» Given problem
Reproduce the listing below, changing "refresh icon" to "reload button" everywhere it occurs and leaving every other character untouched.

Element lookup listing:
====

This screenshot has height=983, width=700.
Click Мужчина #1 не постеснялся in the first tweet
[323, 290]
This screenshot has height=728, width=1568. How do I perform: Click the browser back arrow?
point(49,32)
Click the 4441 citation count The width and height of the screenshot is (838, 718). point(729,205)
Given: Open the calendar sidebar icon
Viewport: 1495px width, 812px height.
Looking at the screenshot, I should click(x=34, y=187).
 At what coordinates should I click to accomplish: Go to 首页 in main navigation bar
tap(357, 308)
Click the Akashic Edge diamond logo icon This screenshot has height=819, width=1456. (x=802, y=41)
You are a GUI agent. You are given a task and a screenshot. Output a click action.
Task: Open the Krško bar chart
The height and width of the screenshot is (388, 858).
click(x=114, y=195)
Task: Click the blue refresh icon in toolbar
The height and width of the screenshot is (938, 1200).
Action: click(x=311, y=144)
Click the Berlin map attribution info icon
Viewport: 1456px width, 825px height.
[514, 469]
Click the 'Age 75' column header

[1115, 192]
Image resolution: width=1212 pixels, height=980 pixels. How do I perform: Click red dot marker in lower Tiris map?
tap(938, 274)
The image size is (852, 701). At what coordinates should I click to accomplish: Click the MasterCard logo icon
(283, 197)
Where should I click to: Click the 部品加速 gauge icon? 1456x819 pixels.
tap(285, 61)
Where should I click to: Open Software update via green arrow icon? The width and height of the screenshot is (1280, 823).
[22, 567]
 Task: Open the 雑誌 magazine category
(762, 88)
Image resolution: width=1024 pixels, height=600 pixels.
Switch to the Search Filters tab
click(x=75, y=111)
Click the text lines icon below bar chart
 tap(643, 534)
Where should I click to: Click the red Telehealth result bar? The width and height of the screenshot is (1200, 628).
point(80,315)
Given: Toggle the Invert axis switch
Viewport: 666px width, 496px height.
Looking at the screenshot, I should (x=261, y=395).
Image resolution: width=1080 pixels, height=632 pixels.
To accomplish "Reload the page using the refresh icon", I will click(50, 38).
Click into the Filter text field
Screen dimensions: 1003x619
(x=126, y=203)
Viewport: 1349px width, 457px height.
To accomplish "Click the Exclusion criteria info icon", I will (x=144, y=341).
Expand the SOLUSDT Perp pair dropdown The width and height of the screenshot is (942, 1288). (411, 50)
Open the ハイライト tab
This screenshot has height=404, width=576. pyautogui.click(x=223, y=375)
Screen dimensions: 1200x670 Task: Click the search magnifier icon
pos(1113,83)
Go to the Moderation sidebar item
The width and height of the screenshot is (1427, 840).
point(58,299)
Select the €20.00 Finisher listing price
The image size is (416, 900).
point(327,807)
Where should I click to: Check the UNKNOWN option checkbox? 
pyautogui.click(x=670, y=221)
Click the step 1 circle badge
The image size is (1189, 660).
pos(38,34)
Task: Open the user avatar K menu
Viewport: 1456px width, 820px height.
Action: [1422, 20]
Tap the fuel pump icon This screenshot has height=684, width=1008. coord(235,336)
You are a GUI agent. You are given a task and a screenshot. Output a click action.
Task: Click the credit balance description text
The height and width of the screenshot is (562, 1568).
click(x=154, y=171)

====

» Written answer
This screenshot has height=983, width=700.
Click Мужчина #1 не постеснялся in the first tweet
[323, 290]
This screenshot has height=728, width=1568. How do I perform: Click the browser back arrow?
point(49,32)
Click the 4441 citation count The width and height of the screenshot is (838, 718). point(729,205)
Given: Open the calendar sidebar icon
Viewport: 1495px width, 812px height.
Looking at the screenshot, I should click(x=34, y=187).
 At what coordinates should I click to accomplish: Go to 首页 in main navigation bar
tap(357, 308)
Click the Akashic Edge diamond logo icon This screenshot has height=819, width=1456. (x=802, y=41)
You are a GUI agent. You are given a task and a screenshot. Output a click action.
Task: Open the Krško bar chart
The height and width of the screenshot is (388, 858).
click(x=114, y=195)
Task: Click the blue reload button in toolbar
The height and width of the screenshot is (938, 1200).
Action: click(x=311, y=144)
Click the Berlin map attribution info icon
Viewport: 1456px width, 825px height.
[514, 469]
Click the 'Age 75' column header

[1115, 192]
Image resolution: width=1212 pixels, height=980 pixels. How do I perform: Click red dot marker in lower Tiris map?
tap(938, 274)
The image size is (852, 701). At what coordinates should I click to accomplish: Click the MasterCard logo icon
(283, 197)
Where should I click to: Click the 部品加速 gauge icon? 1456x819 pixels.
tap(285, 61)
Where should I click to: Open Software update via green arrow icon? The width and height of the screenshot is (1280, 823).
[22, 567]
 Task: Open the 雑誌 magazine category
(762, 88)
Image resolution: width=1024 pixels, height=600 pixels.
Switch to the Search Filters tab
click(x=75, y=111)
Click the text lines icon below bar chart
 tap(643, 534)
Where should I click to: Click the red Telehealth result bar? The width and height of the screenshot is (1200, 628).
point(80,315)
Given: Toggle the Invert axis switch
Viewport: 666px width, 496px height.
Looking at the screenshot, I should (x=261, y=395).
Image resolution: width=1080 pixels, height=632 pixels.
To accomplish "Reload the page using the reload button", I will click(50, 38).
Click into the Filter text field
Screen dimensions: 1003x619
(x=126, y=203)
Viewport: 1349px width, 457px height.
To accomplish "Click the Exclusion criteria info icon", I will (x=144, y=341).
Expand the SOLUSDT Perp pair dropdown The width and height of the screenshot is (942, 1288). (411, 50)
Open the ハイライト tab
This screenshot has height=404, width=576. pyautogui.click(x=223, y=375)
Screen dimensions: 1200x670 Task: Click the search magnifier icon
pos(1113,83)
Go to the Moderation sidebar item
The width and height of the screenshot is (1427, 840).
point(58,299)
Select the €20.00 Finisher listing price
The image size is (416, 900).
point(327,807)
Where should I click to: Check the UNKNOWN option checkbox? 
pyautogui.click(x=670, y=221)
Click the step 1 circle badge
The image size is (1189, 660).
pos(38,34)
Task: Open the user avatar K menu
Viewport: 1456px width, 820px height.
Action: [1422, 20]
Tap the fuel pump icon This screenshot has height=684, width=1008. coord(235,336)
You are a GUI agent. You are given a task and a screenshot. Output a click action.
Task: Click the credit balance description text
The height and width of the screenshot is (562, 1568).
click(x=154, y=171)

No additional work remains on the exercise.